Module 10: Supplemental Material
Expression trees
What is an expression tree?
- Consider arithmetic expressions like (35 - 3*(3+2)) / 4:
- For our discussion we'll consider the four arithmetic operators:
+, -, *, /.
- We'll study integer arithmetic
⇒
Here, the /-operator is integer-division (e.g., 2/4 = 0)
- Each operator is a binary operator
⇒
Takes two numbers and returns the result (a number)
- There is a natural precedence among operators:
\, *, +, -.
- We'll use parentheses to force a different order, if needed:
- Thus 35 - 3*3+2/4 = 26 (using integer arithmetic)

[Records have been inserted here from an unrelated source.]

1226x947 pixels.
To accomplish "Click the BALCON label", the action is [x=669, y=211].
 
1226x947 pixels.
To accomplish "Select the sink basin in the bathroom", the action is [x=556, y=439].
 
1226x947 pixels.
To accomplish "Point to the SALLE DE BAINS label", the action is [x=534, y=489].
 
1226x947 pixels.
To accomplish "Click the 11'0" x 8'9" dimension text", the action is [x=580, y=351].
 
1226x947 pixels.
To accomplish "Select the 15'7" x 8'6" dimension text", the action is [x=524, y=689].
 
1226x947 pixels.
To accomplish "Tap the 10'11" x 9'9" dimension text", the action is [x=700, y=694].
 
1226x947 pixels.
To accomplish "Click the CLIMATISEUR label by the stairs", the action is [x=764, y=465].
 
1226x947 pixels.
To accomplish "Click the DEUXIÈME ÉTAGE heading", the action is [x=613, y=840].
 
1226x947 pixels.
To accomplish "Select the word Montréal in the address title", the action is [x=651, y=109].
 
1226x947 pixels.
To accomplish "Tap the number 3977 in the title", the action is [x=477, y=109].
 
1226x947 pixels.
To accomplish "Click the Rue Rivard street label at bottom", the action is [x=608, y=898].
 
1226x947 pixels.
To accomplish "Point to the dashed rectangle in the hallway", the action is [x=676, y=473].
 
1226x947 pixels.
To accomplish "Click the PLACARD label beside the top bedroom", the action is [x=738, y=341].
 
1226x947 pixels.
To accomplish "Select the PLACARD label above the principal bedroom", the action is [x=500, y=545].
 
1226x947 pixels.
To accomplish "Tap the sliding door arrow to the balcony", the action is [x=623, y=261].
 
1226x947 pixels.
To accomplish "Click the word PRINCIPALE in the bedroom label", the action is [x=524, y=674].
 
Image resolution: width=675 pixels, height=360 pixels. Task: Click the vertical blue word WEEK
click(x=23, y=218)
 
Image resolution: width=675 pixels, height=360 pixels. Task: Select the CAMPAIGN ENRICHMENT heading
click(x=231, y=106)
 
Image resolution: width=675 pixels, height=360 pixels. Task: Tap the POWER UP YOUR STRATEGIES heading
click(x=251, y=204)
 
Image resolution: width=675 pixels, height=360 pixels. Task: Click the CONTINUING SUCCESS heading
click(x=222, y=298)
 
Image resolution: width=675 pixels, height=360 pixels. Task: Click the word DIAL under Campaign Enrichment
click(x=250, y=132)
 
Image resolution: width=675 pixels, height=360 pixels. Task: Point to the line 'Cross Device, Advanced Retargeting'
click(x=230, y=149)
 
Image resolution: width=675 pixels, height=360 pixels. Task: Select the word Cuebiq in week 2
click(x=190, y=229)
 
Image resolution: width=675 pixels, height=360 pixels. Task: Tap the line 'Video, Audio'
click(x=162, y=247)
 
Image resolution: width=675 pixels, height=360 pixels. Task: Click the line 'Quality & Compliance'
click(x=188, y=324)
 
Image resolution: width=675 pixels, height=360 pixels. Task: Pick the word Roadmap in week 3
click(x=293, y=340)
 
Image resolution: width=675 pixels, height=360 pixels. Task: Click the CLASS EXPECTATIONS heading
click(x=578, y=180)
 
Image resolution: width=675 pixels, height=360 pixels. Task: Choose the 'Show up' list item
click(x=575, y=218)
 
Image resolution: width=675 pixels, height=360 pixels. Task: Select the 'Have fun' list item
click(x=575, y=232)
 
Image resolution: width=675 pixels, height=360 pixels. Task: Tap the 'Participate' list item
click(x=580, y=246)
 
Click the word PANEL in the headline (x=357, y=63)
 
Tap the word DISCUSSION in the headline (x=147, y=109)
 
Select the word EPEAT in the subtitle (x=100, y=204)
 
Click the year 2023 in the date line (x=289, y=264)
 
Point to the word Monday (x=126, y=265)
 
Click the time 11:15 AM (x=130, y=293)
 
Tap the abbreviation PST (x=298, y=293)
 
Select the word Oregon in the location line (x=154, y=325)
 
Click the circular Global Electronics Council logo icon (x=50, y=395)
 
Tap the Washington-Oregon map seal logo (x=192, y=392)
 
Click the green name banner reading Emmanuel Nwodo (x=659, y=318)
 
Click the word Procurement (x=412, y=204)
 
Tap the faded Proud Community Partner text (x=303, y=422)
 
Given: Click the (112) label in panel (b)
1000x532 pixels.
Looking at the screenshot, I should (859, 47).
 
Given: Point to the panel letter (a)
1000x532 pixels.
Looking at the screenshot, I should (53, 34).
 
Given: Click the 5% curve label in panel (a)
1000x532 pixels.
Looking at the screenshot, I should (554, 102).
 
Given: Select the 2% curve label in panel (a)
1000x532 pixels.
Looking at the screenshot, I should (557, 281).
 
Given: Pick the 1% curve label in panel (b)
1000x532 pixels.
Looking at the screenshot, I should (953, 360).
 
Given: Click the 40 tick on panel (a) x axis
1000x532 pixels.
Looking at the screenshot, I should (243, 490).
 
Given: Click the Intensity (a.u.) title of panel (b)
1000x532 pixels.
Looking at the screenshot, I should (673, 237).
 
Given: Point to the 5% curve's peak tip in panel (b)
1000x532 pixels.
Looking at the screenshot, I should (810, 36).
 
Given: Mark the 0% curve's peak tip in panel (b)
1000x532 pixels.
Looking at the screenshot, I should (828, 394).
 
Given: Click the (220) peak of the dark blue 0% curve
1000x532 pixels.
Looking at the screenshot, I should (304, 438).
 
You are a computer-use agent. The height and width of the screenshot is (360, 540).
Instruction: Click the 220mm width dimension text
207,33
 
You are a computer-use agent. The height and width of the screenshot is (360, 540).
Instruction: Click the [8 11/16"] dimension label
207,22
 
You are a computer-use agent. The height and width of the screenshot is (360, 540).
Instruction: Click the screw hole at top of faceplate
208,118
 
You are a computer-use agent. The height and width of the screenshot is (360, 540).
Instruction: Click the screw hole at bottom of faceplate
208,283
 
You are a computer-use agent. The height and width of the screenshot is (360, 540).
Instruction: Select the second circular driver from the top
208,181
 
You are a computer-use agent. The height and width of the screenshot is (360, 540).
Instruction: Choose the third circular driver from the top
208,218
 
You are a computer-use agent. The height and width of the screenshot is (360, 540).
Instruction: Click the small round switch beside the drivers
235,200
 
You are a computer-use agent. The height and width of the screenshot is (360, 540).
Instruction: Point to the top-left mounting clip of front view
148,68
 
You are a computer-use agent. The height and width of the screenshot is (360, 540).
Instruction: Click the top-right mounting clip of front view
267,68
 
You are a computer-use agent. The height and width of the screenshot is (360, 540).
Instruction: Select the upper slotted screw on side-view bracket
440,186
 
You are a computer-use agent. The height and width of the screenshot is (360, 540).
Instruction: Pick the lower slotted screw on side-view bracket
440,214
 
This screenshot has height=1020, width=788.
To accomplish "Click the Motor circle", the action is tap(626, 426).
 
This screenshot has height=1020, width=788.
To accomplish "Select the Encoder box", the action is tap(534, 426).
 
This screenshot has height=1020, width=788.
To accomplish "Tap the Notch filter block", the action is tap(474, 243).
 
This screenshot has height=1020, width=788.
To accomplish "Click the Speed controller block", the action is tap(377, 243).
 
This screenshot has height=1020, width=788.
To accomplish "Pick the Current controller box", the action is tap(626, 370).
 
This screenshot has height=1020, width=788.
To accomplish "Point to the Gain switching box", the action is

- Whereas (35 - 3*(3+2)) / 4 = 5
- Now let's examine a computational procedure for expressions:
- At each step, we apply one of the operators.
- The rules of precedence and parentheses tell us the order.
- The computational procedure can be written as an expression tree:
- In an expression tree:
- The leaves are numbers (the operands).
⇒
The value of a leaf is the number.
- The non-leaf nodes are operators.
⇒
The value of a non-leaf node is the result of the operator applied to the values of the left and right child.
- The root node corresponds to the final value of the expression.
Exercise 1:
Draw an expression tree for the expression 10/4 + 2*(5+1).
Compute the values at each non-leaf node.
We will now look at a variety of issues related to expression trees:
- How to build a tree given an expression.
- How to evaluate an expression tree, once it's built.
- How to convert expressions to postfix form and why that's important.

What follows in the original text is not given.